稳定币监管新规落地,市场却忽略了一点细节

Odaily星球日报Publicado a 2025-03-15Actualizado a 2025-03-15

Resumen

何为“仅依赖自创数字资产作为抵押的稳定币”?算稳被禁2年?

原创 | Odaily星球日报(@OdailyChina

作者 | 叮当(@XiaMiPP

稳定币监管新规落地,市场却忽略了一点细节

3 月 13 日,美国参议院银行委员会以 18 比 6 的票数通过了稳定币监管法案,为这个飞速发展的行业带来了里程碑式的监管框架。市场欢呼雀跃,USDT、USDC 等主流稳定币合规前景更为明朗。然而,一条“隐藏细节”却少有人讨论——法案对“仅依赖自创数字资产作为抵押的稳定币(如算法稳定币)”设定了两年禁令,并要求财政部研究其风险。

是因为算法稳定币自 2022 年 UST 崩盘后已被蒙上阴影,还是市场只关注好消息?这一条款的背后,值得细究。

什么是“自创”数字资产抵押的稳定币?

“自创”这一术语在法案中指向明确却又模糊不清。从字面看,它指的是稳定币发行方在自身体系内创造的数字资产,用以支撑稳定币的价值,而非依赖美元、国债或黄金等外部资产。换句话说,这些稳定币不以传统金融资产为后盾,而是通过算法机制和自家代币调节供需,试图维持价格稳定。然而,“仅依赖”一词的界限并未明确划定,这为监管适用范围埋下了争议的口子。

最经典的稳定币,如 USDC 或 USDT,依托美元储备并辅以透明审计,即便在市场剧烈波动时也能保持 1: 1 兑付能力。而“自创”稳定币则不同,其稳定性完全依赖内部设计,缺乏外部资产的安全网。UST 的崩盘便是一个典型案例,当大量持有者抛售 UST 时,LUNA 代币价格暴跌,导致稳定币失去支撑,引发“死亡螺旋”。这种模式下,算法稳定币不仅难以承受市场冲击,还可能成为市场系统性风险的源头。
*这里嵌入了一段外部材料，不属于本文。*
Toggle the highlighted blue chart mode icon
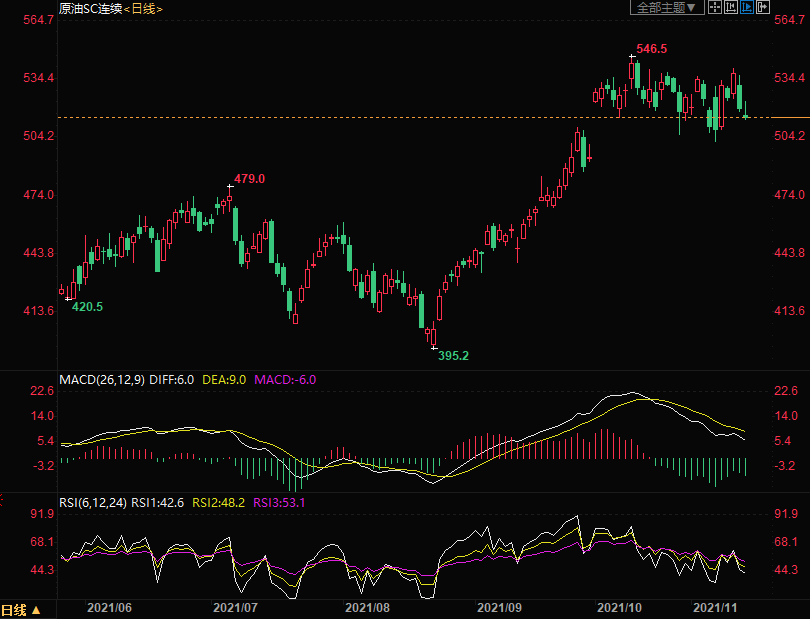 click(746, 7)
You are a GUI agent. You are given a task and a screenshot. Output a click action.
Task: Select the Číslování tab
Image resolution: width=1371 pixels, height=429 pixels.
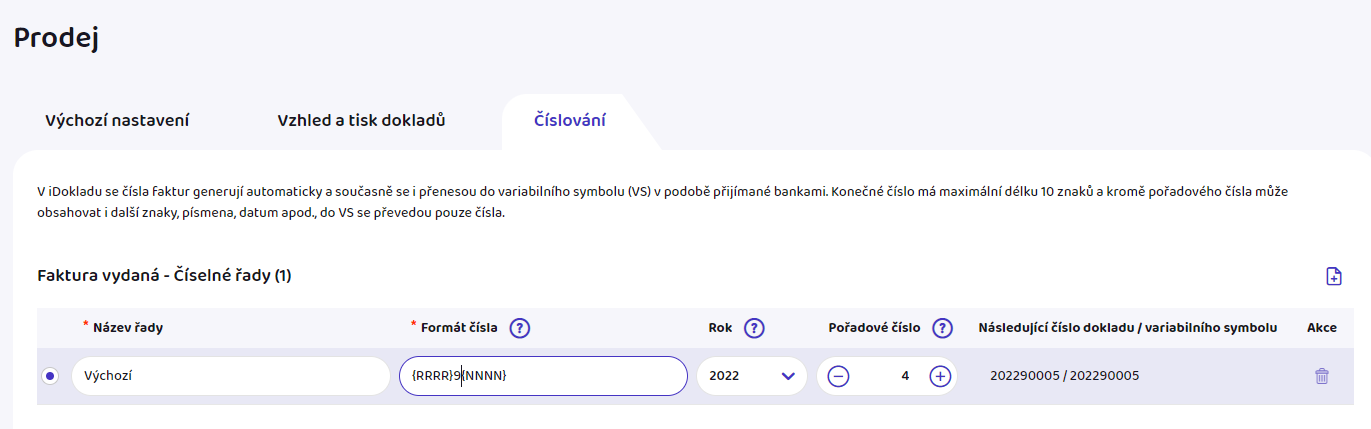coord(569,120)
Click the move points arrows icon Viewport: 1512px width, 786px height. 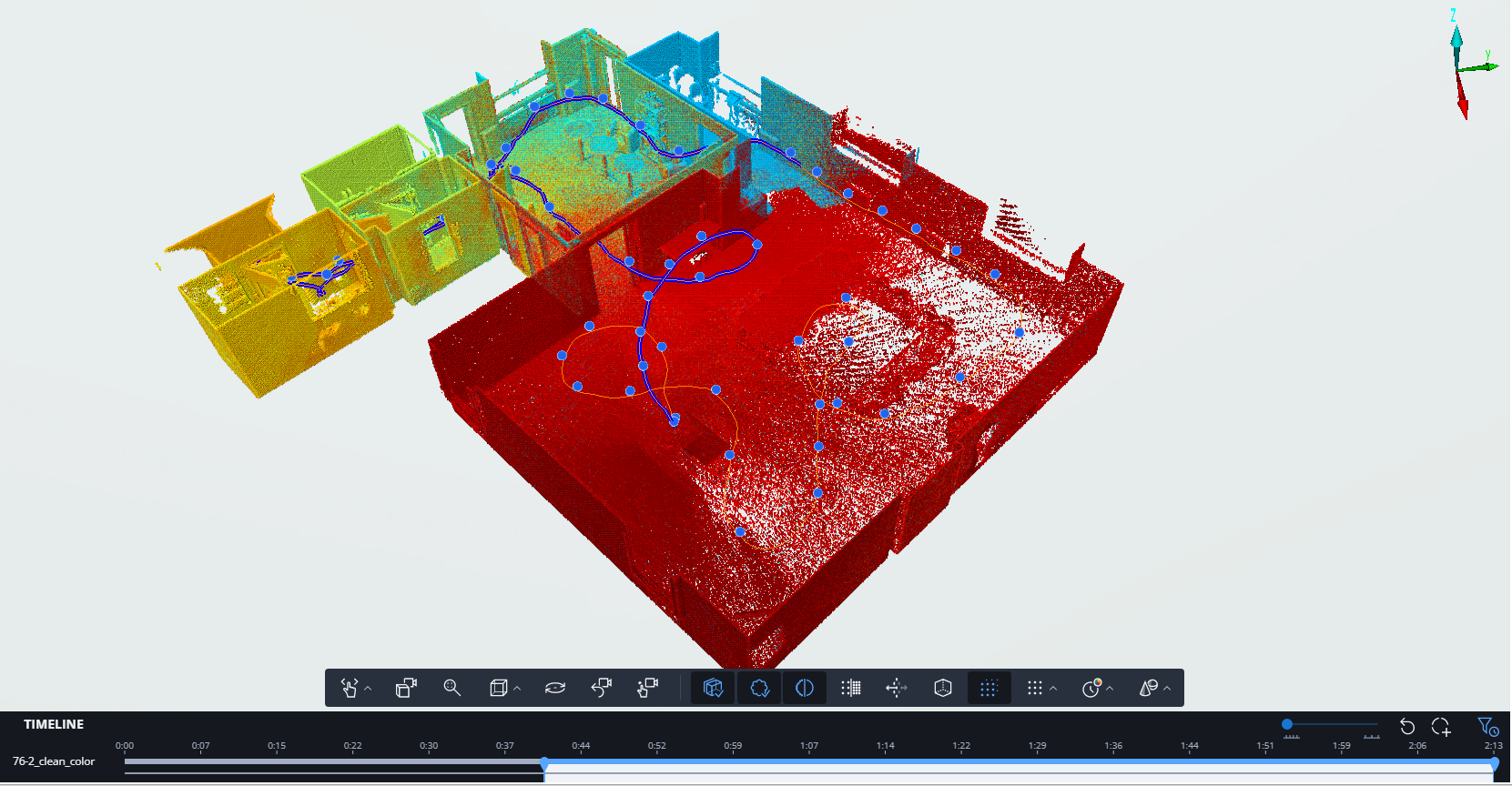point(897,688)
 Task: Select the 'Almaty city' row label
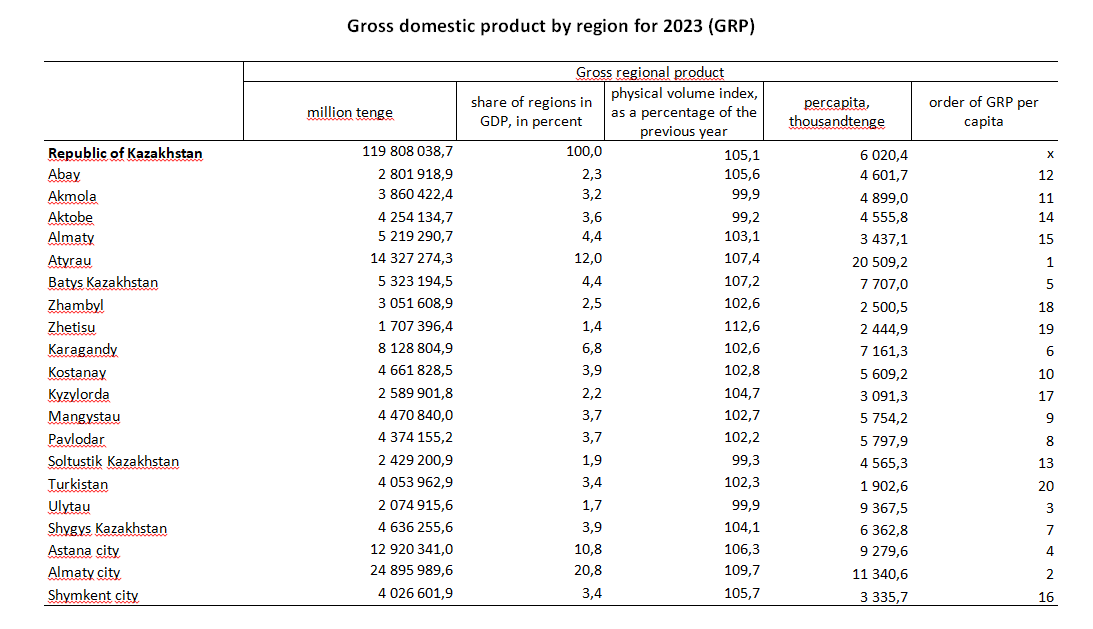point(84,573)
“自创”的模糊定义成为一个争议焦点。如果一个稳定币同时依赖外部资产和自创代币,是否也在禁令范围内?这一问题直接影响后续监管的执行,也为其他稳定币带来了发展不确定性。

哪些稳定币项目可能受到影响?

当前稳定币市场可分为三类:法币支持型、超额抵押型和算法稳定币,其设计逻辑和风险特征各异,直接决定了它们在法案中的命运。

法币支持型和抵押型:安全区

  • USDT 和 USDC:依托美元和短期国债储备,透明度高,法案的资产储备和审计要求反而为其合规发展铺路。
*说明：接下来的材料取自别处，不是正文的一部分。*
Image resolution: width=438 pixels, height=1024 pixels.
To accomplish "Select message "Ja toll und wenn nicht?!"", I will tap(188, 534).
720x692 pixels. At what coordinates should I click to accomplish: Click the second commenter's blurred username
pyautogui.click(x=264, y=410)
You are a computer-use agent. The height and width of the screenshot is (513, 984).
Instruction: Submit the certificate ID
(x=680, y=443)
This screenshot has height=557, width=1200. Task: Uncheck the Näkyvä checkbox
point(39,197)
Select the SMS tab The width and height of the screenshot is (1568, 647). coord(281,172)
  • MakerDAO 的 DAI:通过 ETH、wBTC 等外部资产超额抵押生成,储备率通在 150% -300% ,MKR 代币仅用于治理而非核心支撑,短期内无监管压力。

  • Ethena 的 USDe:USDe 的主要抵押品是 stETH 和 ETH 等以太坊资产,治理代币 ENA 并不直接作为 USDe 的抵押品,仅用于协议治理和激励,USDe 的生成机制更偏向抵押型,不属于“仅依赖自创数字资产”的范畴。但是USDe 的稳定机制涉及衍生品对冲,可能会被监管视为“非传统”稳定币。若监管聚焦于“衍生品风险”或“非传统资产支持”,USDe 的 “delta 中性策略”(稳定机制)可能被额外审查。

算法稳定币:禁令靶心 

算法稳定币因“自创”特性成为禁令的重点目标。它们依赖内部代币和算法机制,外部资产参与度极低,风险集中。以下是几个过往典型案例:

  • Terra 的 UST:通过 LUNA 调节价值,LUNA 作为 Terra 自创代币,完全依赖生态。2022 年崩盘蒸发 400 亿美元,并拖累多个 DeFi 协议。
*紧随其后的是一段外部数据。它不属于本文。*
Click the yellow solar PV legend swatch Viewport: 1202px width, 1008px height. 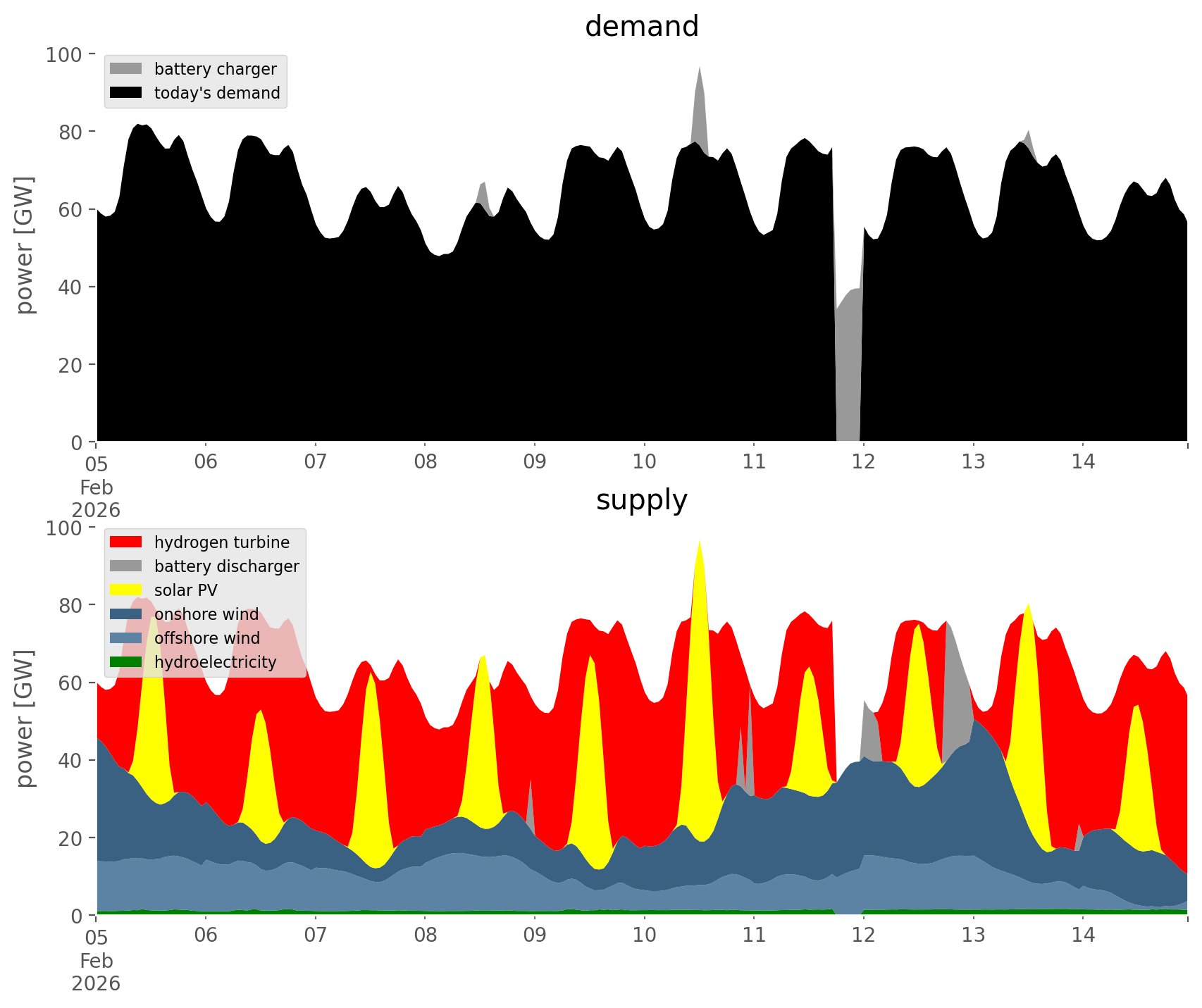(126, 590)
  • Basis Cash(BAC):早期算法稳定币,用 BAC 和 BAS(自创代币)维持平衡,市场波动下迅速失守,项目早已淡出视野。

  • Fei Protocol(FEI)依赖 FEI 和 TRIBE(自创代币)调节, 2021 年上线后因脱钩问题失去市场信任,热度骤减。

这些项目的共同特征是:价值支撑完全依赖自创代币,外部资产几乎缺席,一旦市场信心动摇,崩盘几乎不可避免。算法稳定币的支持者曾喊出“去中心化未来”的口号,可现实是抗风险能力低,成了监管的重点关注对象。

但是,这中间还存在一个灰色地带:许多稳定币并非完全依赖“自创”资产,而是采用混合模式。例如:

  • Frax(FRAX)部分依赖 USDC(外部资产),部分通过 FXS(自创代币)调节。若“自创”定义过严,FXS 的角色可能使其受限;若宽松,则有望幸免。

  • Ampleforth(AMPL)通过供需调整实现购买力稳定,不依赖传统抵押,更接近弹性货币,可能不在法案的稳定币定义内。

也就是说,法案虽指向“自创数字资产抵押”的稳定币,但是“仅依赖”一词又对边界却未作出明确规定,让这些混合项目的命运悬而未决。财政部的研究若把“自创”定义得太宽,混合模式项目可能被误伤;若太窄,又可能漏掉风险点。这一不确定性,直接影响市场对相关项目的预期。

监管层为何设立这一禁令?

法案对“自创”祭出禁令,既有对现实的担忧,也藏着对未来的期待。

首先,系统性风险是核心担忧。UST 崩盘不仅是散户的 400 亿美元噩梦,还引发 DeFi 市场连锁反应,甚至引起传统金融的警惕。算法稳定币的闭环设计使其在极端条件下极易失控,可能成为加密市场的“不定时炸弹”。监管层显然希望通过禁令,遏制这一潜在威胁。

其次,透明度缺失加剧了监管难度。自创代币如 LUNA 或 FEI,其价值难以通过外部市场验证,资金运作如同黑箱,与 USDC 的公开账本形成鲜明对比。这种不透明性不仅让监管无从下手,也为潜在欺诈埋下隐患。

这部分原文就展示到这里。